* to encourage a reasoned awareness of how our beliefs impact the way we interact with the world around us
* to foster intelligent and open dialogue
* to inspire a sense of spirituality that has real meaning in day-to-day life

Tuesday, July 26, 2011

Work Does not Equal Punishment: Genesis 3 Revisited

I concluded my reinterpretation of Genesis 1-2 with:
No person is an isolated being.  We are at our very core relational.  We are in constant relationship with the natural world around us, and we are in constant relationship with one another.  These connections are as vital to us as physical nourishment.

[Chapter 3]

Yet we don’t always honor that connection.  We don’t always honor the truth and beauty and creativity within us.  A story could be told about a serpent and a certain tree, but as evocative as they can be, stories are also subject to interpretation.  Even though our stories are all essentially the same, we manage to focus on points of distinction rather than commonalities.  Our connection to one another and to ourselves becomes compromised.

Although this may not be a desirable thing, it’s certainly natural.  When we don’t honor the truth and beauty and creativity within ourselves and others, it can always be traced back to fear.  Most often, we fear that which we consider different from ourselves more than we fear the familiar.  When we believe our fears, it becomes easy to forget about our infinite creativity and beauty.  When we believe our fears, it’s difficult to be truly inspired.
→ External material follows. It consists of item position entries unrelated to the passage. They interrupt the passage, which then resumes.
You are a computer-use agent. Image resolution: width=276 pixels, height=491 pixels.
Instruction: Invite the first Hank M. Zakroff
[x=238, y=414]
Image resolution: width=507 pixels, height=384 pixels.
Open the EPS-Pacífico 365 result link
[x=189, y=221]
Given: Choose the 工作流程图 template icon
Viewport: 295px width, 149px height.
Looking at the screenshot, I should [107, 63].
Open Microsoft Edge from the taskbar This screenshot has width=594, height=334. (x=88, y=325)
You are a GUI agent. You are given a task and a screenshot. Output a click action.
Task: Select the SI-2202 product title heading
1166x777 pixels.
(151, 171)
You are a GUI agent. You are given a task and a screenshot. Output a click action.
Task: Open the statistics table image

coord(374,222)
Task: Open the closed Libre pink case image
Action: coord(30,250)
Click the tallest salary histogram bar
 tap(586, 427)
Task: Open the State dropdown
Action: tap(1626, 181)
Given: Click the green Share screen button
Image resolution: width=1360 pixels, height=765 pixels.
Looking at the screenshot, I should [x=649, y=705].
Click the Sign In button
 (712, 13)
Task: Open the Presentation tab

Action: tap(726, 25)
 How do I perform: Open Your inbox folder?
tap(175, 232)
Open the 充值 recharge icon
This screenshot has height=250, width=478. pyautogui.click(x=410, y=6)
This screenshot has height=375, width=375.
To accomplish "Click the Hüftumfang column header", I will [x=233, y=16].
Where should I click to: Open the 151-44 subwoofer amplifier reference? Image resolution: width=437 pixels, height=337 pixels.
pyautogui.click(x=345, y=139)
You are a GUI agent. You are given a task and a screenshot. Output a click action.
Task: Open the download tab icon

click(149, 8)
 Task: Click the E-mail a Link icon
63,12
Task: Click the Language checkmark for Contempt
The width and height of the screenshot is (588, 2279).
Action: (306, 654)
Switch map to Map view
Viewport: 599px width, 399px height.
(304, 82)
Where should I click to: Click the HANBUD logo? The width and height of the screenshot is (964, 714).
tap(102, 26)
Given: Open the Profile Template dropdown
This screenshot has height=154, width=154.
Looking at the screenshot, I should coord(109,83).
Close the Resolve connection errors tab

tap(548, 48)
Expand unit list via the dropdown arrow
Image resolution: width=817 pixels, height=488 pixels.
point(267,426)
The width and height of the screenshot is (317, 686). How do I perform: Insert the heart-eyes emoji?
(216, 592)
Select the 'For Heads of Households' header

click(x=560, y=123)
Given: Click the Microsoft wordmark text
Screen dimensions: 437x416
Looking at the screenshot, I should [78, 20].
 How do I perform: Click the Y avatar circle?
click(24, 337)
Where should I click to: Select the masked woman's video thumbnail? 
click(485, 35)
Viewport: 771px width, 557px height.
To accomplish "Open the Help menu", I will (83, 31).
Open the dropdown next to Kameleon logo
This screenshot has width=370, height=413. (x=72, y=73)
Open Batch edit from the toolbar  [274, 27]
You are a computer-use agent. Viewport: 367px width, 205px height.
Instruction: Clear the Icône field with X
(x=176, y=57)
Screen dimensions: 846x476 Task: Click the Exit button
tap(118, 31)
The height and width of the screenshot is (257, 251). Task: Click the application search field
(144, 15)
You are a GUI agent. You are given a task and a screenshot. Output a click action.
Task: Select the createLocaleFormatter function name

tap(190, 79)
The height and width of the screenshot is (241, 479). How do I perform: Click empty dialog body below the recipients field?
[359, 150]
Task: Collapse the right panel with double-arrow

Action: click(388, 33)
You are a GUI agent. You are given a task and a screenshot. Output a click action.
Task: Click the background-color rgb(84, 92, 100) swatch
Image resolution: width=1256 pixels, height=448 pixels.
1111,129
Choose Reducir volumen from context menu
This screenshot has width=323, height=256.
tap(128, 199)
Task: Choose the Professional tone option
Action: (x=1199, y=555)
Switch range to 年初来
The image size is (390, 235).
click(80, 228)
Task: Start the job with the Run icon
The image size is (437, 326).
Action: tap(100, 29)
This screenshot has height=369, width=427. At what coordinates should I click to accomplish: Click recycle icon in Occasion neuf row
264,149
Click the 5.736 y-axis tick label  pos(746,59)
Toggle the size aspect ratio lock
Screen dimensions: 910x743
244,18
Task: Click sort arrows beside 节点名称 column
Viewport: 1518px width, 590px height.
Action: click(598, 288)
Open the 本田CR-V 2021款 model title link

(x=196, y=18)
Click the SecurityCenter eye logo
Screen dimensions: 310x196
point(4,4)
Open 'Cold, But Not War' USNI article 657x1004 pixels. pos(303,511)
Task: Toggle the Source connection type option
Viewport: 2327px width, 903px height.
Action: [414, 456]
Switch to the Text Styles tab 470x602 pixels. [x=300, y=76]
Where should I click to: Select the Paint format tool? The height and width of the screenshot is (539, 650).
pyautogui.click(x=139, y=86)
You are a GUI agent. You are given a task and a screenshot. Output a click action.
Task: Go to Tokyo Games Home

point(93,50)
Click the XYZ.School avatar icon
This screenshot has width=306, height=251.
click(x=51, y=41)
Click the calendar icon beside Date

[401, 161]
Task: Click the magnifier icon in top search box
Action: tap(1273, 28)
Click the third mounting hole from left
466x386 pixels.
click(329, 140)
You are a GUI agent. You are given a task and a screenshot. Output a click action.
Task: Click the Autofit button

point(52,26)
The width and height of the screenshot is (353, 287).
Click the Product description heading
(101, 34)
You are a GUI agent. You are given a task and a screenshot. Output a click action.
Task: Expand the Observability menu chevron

And when we realize how easily we have given ourselves over to fear, we often feel shame.  Fear and shame are unpleasant enough feelings that we invent all manner of coping mechanisms, many of which only serve to keep us further from simple awareness of the truth and beauty and creativity at our core.  In truth, we can never know enough or do enough to overcome our basic need for connection with ourselves, with one another, and with the natural world.  It isn’t possible for life to be entirely comprised of pleasure, but neither is it entirely comprised of pain.  There is pain and there is pleasure, and we are capable of embracing both as natural parts of life.

The greatest rewards are experienced when we are willing to put forth honest effort to bring about satisfying results.  Our connection with ourselves, with others, and with the natural world requires a bit of work, but this work is not punishment for some wrongdoing.  Work, in one form or another, is simply one essential ingredient toward fulfilling experiences.  We may imagine a paradise where perfectly ripe fruit falls from trees to land at our feet, animals all get along peacefully, and there is no danger of disease or injury, but such is not the reality of our lives.  In all honesty, most of us would get bored of that before very long anyway.


  1. Just a suggestion... if you can somehow link to the passage you're "reinterpreting", it would be helpful for people like me who don't have the entire Bible memorized.